Ever since that angst-filled evening, where after Talia was knocked unconscious and she woke up in her own bed, she seemed to do nothing but lock herself in her room with her books or walk out to town. Since Lucca's disappearance, everyone at the orphanage was usually too depressed to eat much. Glenn seemed to be the worst, who would stay in his room practicing sword skills more than ever, and would talk about nothing but setting off soon to avenge his wife.
In spite of the gloom that veiled the orphanage, Talia grabbed some money and was walking over to the market with her younger brother Cyrus. The crown of his head came up to her shoulder. In that respect, he was almost like a shorter copy of his father. He had his tousled green hair, the golden eyes, and quite a strong build. The only things you could see from his mother was his face had a more gentle look to it and he was quite smart, though he preferred the art of broadswords. He also needed to wear glasses, but avoided it whenever possible. Because of the recent events, neither of his parents were scolding him for not wearing them. In all truth, he missed it.
The walk to the market was mostly silent. It wasn't until the moderately sized building was on the horizon that someone spoke up. It was Cyrus. “Talia, you've been a little weird, even more weird than lately. Is something up?”
Talia sighed. “Not really. It's just... I have to go with dad.”
Cyrus frowned at this statement. “What? What do you mean, 'go with him'? You don't actually mean, leave, do you?”
It was Talia's turn to frown, though for a different reason. “Just think about it Cyrus. I told you what happened when you were at Marron and Kells's house. We can't just lay around doing nothing while mom is in the hands of some psychopath sorcerer. Do you want her dead... again? She's already died once in an alternate time line, you know. And this time, she has dad, the current Guardian rulers, and us at stake. We need to fight back with whatever strength we have left.
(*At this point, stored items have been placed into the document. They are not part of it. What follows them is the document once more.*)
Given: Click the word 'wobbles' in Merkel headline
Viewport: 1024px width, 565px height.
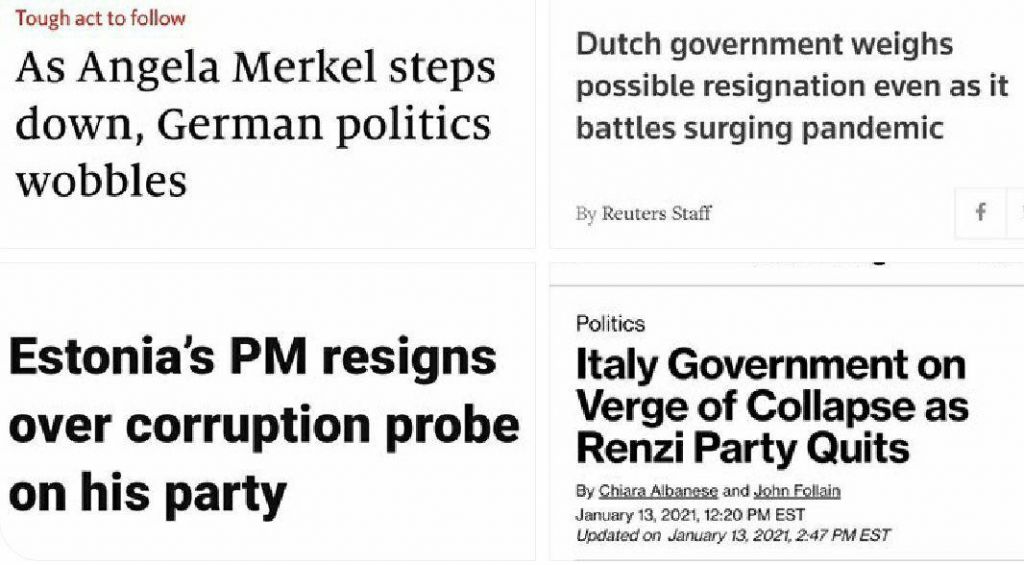Looking at the screenshot, I should point(101,181).
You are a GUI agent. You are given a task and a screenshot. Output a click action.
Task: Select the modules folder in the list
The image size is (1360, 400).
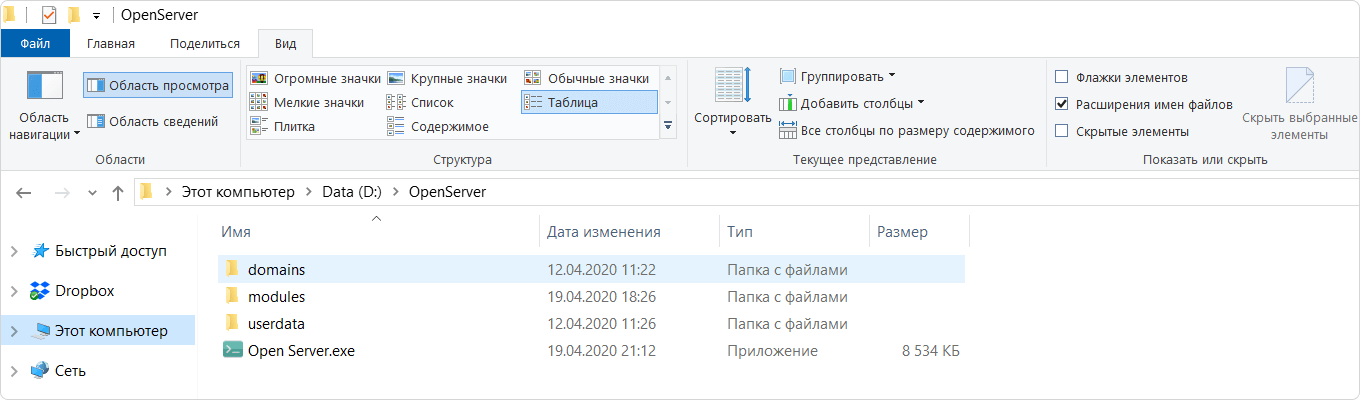[x=276, y=297]
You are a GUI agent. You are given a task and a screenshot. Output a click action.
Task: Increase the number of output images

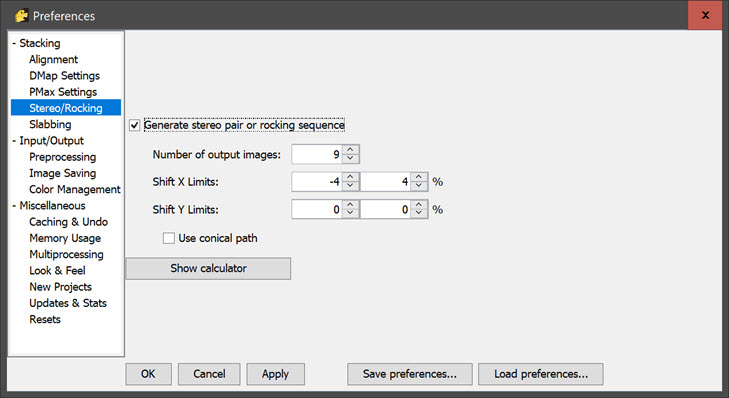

This time, however, we can be by our parents for whatever this is.”
Indeed, Cyrus had to think about it. He always enjoyed the use of his father's swords, along with the occasional hammer, but also yearned for a time to use them for real. This time, he would fight for his mother. Apart from that, knowing her technological contributions to the kingdom was more than enough of a reason to find her.
To wrap it all up, he replied quietly and gradually grew louder. “Yeah, you're right. We need to fight back. Maybe we can get King Crono to send troops. For once, I regret visiting Kells's house. Isn't his dad Fritz, that Crono saved from the guillotine? To think that Crono went from being on the execution block to king...”
Talia looked up and was grateful for a reason to interrupt her brother's characteristic rambling. “Hey, we're here!” Cyrus looked up at her words, and certainly enough, they were in front of the market that he was forced to walk to. Naturally, he didn't mind too much since it was run by Fritz.